Ma main tremble, arrache la perf’, saisit délicatement un bout de pansement qui dépasse… fébrilement, elle déchiquette ce tissu blanc qui masque à la face du monde ce qu’ils m’ont fait.

Mon visage de gaze se déchire pour laisser place à la vérité dans toute son horreur.

 

Sillons de violence sous mes doigts… traits d’inhumanité dans mon cerveau.

 

Je suis restée amorphe quand les mains des infirmières sont accourues pour réparer mes dégâts.

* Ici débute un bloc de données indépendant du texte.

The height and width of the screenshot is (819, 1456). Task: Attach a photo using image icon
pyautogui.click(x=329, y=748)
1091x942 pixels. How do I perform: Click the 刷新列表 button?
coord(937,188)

« Perfusion » a recommencé à gazer ma tête. Mes deux mains se sont levées doucement dans un mouvement de protestation, attrapant cette main rude mais aimable qui s’est alors posée comme un papillon sur mon front, signe de paix.

 

On ne me laisse plus seule. Une infirmière ou un visiteur reste avec moi.

Le plus souvent c’est « Perfusion ». Sa main reste sur mon épaule, sans rien faire, juste laissée comme à l’abandon sur ma peau, soutien précieux.

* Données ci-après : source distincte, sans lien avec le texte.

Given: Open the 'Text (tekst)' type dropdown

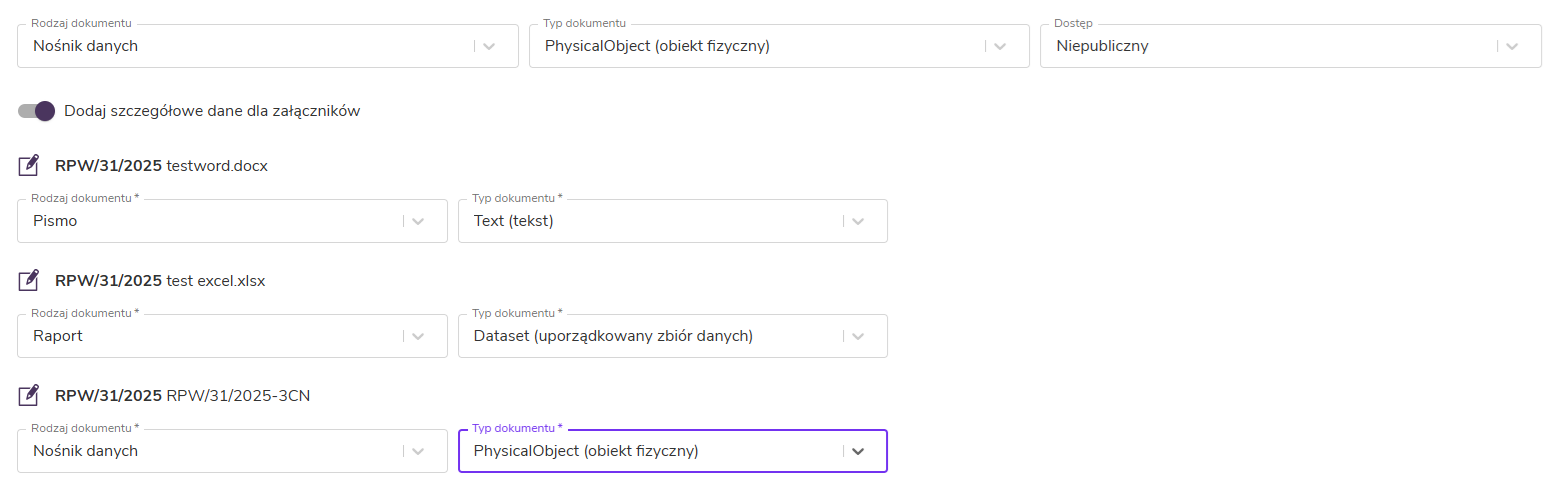Looking at the screenshot, I should [x=858, y=221].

Je ne parle pas, elle ne bouge pas.

Je la soupçonne de faire des heures supplémentaires.

 

La main rugueuse et la petite sont revenues une fois, ensembles. Elles ne sont pas restées longtemps.

 

J’ai attrapé la main de « Perfusion » aujourd’hui et je lui ai demandé son nom. J’ai fait glisser son ongle dans ma paume et elle a compris. J’ai saisit plus vite cette fois-ci.

« Nat. »

Nathalie ?

Non, la main a continué à tracer de sa plume de kératine des lettres sur ma peau et j’en suis restée stupéfaite. Dans mon obscurité jamais je n’aurais songé que « Perfusion » était un homme.

 

Nathan me parle maintenant. Presque en continu. Il est patient et répète lorsque je comprends mal. Nous avons des raccourcis pour certains mots fréquents, comme « non » et « oui ».

J’avais raison, il prend sur son temps libre pour rester avec moi ; il n’a pas de vie.

Comme moi.

Mais moi j’en ai eu une, dans une autre vie.

 

« Un de tes amis va venir demain, Jérémie Treillien. »

La main rugueuse qui m’a appris à entendre par les mains. Il est revenu seul.

Je le revois à présent. C’est à son anniversaire que j’étais.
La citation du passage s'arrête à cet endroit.